It’s just one set of cameras on Second Avenue Southeast — one pointing south, one pointing north. But the city’s fledgling photo-enforced speeding program in school zones is netting a bundle of city revenue but sucking up large amounts of resources at Issaquah’s Municipal Court.
For the five months the program has been operational in 2009, the speed camera cases made up 43 percent of all Issaquah-related court matters and has brought in $360,000 to city coffers. Of 10,226 infractions pursued by the city in 2009, the photo speeding tickets were the lion’s share.
“I honestly don’t think (the city) expected the number they got,” said Issaquah Municipal Court Administrator Lynne Jacobs.
Ticketed motorists can pay the fine up front, appeal, request a fine reduction or contest the ticket. From the total of 4,920 citations, 691 received mitigation hearings to consider a reduced fine, while 225 contested the ticket. Approximately 500 more haven’t paid the $124 fine and have been referred to a collection agency.
“We just process what’s given to us,” said Jacobs.
The Photo Enforcement Program began in May 2009 for motorists traveling over the 20 mph School Zone speed limit near the cluster of Clark Elementary, Issaquah Middle, Tiger Mountain and Issaquah High schools along Second Avenue Southeast. The lower speed limit is enforced between 7 a.m. to 4 p.m. only on school days.
As soon as the program started, it began logging violations at a blistering pace — about 110 a day. By January 2010, however, that number decreased to about 40 a day, indicating daily violations have dropped about 64 percent. The cameras are also known to break down or require servicing from time to time, reducing the number of reported infractions.

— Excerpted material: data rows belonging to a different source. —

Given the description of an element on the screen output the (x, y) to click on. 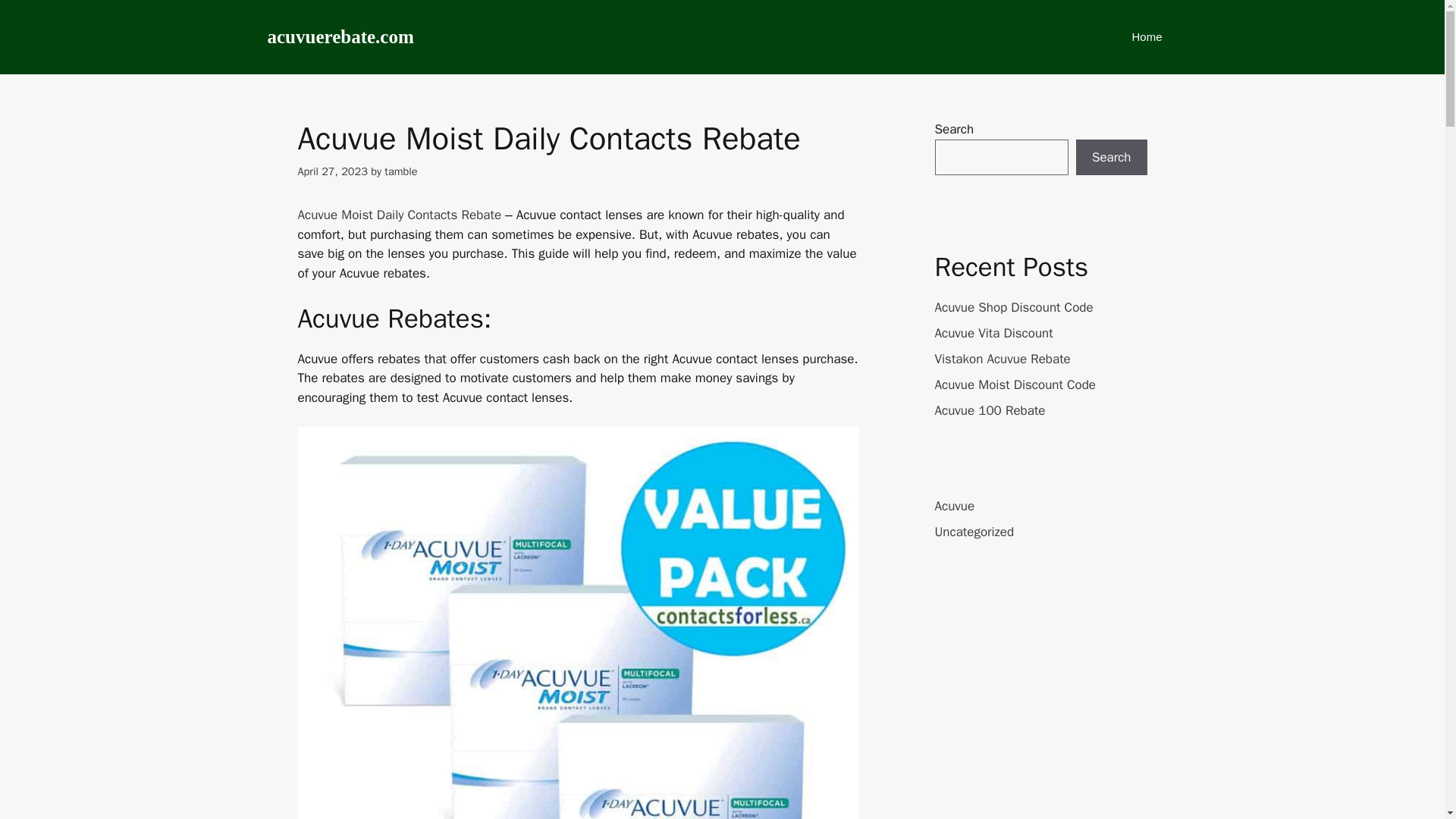
tamble (400, 171)
Acuvue Moist Discount Code (1015, 384)
Acuvue Moist Daily Contacts Rebate (398, 214)
View all posts by tamble (400, 171)
Uncategorized (973, 530)
Acuvue (954, 505)
Acuvue Shop Discount Code (1013, 307)
Acuvue 100 Rebate (989, 410)
Acuvue Vita Discount (993, 333)
Search (1111, 157)
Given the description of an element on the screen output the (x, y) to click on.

“This was the City’s goal: Making Second Avenue Southeast safer near four local schools without draining our community’s enforcement resources,” wrote city spokesperson Autumn Monahan in a written statement.
Police requested implementing the program because of the high volume of speeding infractions there, draining manpower.
But the photo-enforcement system doesn’t come cheap: The cost of the contract with system technology provider American Traffic Solutions (ATS) is $4,750 per month. That’s not including the court costs, city prosecutor, judge and staff time of the Finance, Police and Court Departments to process the infraction and associated information.
On the other hand, that isn’t stopping the city from bringing in a healthy amount of revenue from the fines. The $360,000 in 2009 revenues from the program is well over a third of the court’s total revenues.
According to the city, no other speed cameras are being considered at this time.